Transcribe the stretch of entries below from the line with "The height and" through the line with "the Find your", exactly and with both ends included; leave out all other lines.

> **SUPPLIED MATERIAL**
****************************************

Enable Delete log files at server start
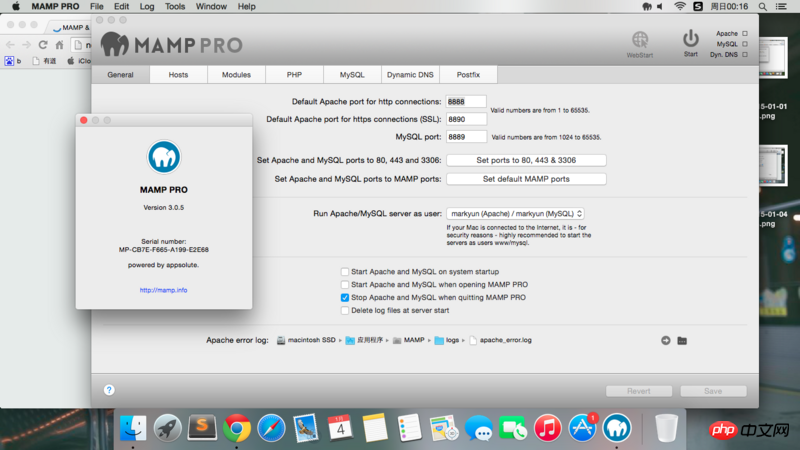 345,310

****************************************

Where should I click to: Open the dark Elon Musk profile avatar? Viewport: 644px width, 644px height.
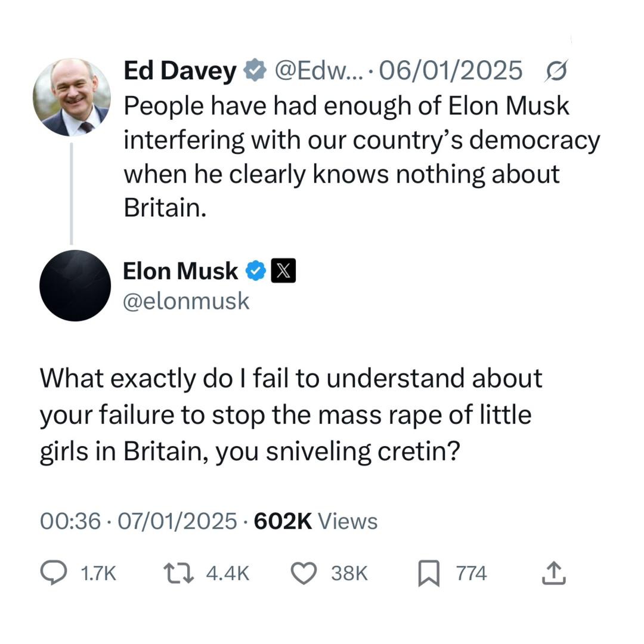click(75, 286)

****************************************

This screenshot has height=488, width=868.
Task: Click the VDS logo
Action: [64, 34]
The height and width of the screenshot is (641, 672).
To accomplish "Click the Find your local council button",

****************************************

> **EXERCISE RESPONSE**
The height and width of the screenshot is (641, 672).
To accomplish "Click the Find your local council button",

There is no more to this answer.